Collected data entries:

━━━━━━

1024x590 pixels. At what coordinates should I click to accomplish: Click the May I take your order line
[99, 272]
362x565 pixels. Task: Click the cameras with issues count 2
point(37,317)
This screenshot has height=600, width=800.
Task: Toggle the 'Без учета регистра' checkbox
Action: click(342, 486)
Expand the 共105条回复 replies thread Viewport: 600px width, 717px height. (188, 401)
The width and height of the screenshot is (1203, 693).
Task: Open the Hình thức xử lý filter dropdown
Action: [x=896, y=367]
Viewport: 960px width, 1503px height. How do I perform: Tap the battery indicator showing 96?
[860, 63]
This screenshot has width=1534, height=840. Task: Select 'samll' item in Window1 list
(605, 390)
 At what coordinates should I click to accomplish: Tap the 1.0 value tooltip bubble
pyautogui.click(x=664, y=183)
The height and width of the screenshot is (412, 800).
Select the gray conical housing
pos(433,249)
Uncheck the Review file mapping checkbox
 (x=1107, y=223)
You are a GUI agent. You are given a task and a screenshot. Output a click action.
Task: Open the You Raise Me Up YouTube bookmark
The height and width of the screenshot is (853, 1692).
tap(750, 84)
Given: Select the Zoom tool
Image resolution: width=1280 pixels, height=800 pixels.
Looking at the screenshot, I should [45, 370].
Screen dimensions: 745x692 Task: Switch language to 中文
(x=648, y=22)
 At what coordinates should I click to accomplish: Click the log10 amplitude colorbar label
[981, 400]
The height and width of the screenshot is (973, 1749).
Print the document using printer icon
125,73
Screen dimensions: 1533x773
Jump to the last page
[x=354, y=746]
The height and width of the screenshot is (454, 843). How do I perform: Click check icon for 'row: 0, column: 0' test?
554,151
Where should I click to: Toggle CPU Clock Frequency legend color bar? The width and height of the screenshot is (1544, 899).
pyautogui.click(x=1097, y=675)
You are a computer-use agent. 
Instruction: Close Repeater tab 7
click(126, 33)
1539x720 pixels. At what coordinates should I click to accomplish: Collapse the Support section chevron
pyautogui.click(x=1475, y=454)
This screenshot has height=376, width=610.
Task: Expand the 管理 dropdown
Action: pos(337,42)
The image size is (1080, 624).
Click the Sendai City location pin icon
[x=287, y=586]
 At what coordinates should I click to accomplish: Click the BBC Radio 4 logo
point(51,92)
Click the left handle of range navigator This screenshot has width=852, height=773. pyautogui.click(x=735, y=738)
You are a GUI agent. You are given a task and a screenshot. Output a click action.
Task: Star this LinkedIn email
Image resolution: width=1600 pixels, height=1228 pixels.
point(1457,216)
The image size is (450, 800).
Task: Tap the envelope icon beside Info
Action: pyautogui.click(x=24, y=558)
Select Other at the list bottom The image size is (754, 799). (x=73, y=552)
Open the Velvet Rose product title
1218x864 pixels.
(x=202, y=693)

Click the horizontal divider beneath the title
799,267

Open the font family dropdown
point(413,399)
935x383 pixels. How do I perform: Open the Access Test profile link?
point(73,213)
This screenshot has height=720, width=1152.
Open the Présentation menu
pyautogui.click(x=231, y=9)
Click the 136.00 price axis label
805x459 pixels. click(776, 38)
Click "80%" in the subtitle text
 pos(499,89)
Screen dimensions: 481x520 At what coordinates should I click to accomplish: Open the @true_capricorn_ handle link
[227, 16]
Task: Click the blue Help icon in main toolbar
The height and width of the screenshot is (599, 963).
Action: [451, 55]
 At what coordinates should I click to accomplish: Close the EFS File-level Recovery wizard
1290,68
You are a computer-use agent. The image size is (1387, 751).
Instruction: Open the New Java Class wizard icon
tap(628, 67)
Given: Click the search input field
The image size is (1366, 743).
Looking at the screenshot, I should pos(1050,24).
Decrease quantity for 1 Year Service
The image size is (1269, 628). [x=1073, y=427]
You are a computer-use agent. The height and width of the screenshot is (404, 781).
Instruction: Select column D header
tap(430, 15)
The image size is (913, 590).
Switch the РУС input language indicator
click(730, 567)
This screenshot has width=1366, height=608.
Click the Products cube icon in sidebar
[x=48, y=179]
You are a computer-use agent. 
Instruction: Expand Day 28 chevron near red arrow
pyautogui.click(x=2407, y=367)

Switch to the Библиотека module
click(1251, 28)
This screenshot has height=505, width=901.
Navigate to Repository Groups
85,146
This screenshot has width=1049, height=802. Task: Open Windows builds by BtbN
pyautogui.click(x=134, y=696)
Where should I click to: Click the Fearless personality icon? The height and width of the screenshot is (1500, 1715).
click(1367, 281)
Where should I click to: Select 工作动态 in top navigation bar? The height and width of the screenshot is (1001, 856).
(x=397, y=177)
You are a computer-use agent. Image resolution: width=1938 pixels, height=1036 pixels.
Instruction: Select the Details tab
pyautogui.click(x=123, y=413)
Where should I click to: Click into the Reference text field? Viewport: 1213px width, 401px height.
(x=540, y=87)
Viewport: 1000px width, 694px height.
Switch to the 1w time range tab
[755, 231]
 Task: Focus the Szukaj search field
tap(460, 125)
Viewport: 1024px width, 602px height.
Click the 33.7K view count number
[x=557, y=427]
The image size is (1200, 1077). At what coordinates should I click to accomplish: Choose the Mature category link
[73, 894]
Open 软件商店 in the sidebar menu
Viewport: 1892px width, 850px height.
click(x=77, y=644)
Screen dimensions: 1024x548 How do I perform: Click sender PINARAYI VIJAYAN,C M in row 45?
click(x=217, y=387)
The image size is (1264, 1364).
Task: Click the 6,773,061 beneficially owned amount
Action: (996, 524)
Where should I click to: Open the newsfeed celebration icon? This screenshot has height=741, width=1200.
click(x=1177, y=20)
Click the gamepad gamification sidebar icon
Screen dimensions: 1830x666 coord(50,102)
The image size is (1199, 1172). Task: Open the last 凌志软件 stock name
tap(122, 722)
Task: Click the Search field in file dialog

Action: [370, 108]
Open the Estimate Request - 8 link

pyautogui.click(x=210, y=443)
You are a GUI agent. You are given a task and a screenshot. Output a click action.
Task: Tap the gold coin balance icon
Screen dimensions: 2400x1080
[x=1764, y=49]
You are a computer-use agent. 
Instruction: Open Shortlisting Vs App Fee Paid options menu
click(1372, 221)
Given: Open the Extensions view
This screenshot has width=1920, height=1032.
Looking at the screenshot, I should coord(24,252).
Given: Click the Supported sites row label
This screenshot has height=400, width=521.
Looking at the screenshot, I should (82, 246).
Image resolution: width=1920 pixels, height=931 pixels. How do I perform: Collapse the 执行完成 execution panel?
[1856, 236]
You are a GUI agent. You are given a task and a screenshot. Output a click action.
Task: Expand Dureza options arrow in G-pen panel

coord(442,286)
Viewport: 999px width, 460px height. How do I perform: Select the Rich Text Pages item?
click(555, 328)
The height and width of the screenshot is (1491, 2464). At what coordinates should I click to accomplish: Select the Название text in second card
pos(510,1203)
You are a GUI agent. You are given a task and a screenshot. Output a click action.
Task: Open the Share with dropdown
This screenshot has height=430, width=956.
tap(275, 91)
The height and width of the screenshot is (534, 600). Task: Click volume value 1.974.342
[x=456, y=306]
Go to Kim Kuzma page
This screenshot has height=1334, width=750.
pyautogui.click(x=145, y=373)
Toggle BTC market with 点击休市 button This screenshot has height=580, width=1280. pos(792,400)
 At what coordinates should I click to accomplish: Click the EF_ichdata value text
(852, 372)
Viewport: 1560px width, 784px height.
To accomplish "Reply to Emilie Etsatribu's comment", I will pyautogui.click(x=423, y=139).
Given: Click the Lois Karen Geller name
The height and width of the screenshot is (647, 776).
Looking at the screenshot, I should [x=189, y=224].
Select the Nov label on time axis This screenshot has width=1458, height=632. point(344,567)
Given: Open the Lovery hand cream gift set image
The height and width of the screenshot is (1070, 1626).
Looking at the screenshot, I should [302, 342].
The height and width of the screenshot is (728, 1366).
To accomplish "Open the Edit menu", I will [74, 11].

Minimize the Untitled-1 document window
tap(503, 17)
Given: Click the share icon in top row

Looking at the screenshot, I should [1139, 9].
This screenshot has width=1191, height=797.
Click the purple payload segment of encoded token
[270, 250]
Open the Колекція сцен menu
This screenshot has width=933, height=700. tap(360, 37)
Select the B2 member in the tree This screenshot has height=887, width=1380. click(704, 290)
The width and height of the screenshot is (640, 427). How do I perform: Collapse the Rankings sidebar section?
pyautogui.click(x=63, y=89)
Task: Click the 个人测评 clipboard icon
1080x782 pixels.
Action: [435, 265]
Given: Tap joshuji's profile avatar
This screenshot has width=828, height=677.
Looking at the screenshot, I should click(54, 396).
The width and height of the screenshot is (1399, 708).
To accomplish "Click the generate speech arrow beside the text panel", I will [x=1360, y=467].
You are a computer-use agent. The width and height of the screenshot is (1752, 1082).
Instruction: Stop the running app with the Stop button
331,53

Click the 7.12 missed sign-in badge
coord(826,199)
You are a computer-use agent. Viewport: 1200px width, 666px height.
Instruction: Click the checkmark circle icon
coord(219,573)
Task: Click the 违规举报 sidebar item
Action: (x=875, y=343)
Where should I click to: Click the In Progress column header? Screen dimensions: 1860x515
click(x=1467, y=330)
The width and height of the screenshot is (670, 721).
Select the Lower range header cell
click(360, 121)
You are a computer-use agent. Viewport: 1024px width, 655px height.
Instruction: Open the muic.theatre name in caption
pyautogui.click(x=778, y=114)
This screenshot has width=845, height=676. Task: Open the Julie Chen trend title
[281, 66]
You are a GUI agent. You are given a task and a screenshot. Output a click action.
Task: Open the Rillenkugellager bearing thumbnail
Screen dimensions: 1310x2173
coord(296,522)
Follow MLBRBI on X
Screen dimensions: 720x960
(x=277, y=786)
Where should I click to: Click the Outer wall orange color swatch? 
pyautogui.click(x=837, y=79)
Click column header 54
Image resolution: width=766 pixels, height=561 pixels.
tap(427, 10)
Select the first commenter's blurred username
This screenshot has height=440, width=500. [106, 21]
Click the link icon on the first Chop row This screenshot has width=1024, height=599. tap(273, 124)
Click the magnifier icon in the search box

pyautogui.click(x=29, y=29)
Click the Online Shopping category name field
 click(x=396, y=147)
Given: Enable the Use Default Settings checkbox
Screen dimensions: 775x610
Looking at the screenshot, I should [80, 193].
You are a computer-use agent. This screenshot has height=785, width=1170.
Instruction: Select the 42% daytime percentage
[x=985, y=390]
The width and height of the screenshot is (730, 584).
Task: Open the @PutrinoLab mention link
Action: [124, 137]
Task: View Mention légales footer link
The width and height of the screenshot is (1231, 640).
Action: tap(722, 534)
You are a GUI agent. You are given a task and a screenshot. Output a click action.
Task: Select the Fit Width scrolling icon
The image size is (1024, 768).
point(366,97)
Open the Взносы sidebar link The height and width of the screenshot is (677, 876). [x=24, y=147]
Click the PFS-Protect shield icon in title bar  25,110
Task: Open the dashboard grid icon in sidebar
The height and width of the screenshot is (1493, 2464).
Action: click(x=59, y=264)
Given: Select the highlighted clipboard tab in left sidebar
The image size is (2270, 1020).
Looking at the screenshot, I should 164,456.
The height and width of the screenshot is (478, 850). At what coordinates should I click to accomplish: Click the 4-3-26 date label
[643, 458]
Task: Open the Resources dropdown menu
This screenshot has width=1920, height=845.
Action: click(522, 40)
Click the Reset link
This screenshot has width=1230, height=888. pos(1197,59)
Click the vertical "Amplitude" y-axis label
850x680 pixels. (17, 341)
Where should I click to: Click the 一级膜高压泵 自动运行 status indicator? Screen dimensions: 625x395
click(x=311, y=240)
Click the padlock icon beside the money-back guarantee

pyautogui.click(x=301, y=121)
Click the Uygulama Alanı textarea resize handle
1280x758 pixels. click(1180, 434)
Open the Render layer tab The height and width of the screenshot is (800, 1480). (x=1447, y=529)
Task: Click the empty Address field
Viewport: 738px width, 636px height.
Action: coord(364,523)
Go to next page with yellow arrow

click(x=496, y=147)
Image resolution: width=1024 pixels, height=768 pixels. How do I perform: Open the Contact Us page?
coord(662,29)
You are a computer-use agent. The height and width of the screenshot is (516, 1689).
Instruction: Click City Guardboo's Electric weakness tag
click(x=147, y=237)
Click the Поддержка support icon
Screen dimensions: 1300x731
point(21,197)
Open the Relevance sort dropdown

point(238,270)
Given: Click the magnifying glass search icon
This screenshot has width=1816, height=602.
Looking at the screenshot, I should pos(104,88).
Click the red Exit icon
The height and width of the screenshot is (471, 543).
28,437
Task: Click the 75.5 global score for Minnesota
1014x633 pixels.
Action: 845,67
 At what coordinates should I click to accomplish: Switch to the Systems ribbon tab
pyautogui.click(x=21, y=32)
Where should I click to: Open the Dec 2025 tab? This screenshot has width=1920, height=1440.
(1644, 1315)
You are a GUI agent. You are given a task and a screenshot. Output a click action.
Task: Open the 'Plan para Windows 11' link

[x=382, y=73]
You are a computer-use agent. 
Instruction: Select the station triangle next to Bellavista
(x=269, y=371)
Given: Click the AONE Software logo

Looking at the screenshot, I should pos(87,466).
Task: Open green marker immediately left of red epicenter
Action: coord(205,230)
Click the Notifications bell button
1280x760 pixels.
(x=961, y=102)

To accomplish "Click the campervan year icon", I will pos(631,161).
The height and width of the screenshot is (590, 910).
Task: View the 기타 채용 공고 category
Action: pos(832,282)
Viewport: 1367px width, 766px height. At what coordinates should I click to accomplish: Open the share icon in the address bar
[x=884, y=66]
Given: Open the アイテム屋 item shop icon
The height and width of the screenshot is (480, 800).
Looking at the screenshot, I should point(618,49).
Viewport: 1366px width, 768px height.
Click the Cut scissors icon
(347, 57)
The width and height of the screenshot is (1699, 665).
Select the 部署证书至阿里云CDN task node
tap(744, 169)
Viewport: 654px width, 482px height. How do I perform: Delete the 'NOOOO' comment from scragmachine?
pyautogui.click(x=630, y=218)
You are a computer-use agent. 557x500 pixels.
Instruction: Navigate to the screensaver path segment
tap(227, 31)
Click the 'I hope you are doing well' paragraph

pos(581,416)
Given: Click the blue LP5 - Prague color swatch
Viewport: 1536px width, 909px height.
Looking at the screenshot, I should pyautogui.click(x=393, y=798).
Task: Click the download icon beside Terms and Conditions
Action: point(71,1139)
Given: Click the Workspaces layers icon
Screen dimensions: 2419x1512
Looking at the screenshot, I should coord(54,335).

━━━━━━

[Aim of the exercise] Every line from the line containing "Where should I click to: Click the In" through the line containing "You are a computer-use agent. Viewport: 1024px" in the records above must be retyped exactly. Leave out the rest.

[Written reply]
Where should I click to: Click the In Progress column header? Screen dimensions: 1860x515
click(x=1467, y=330)
The width and height of the screenshot is (670, 721).
Select the Lower range header cell
click(360, 121)
You are a computer-use agent. Viewport: 1024px width, 655px height.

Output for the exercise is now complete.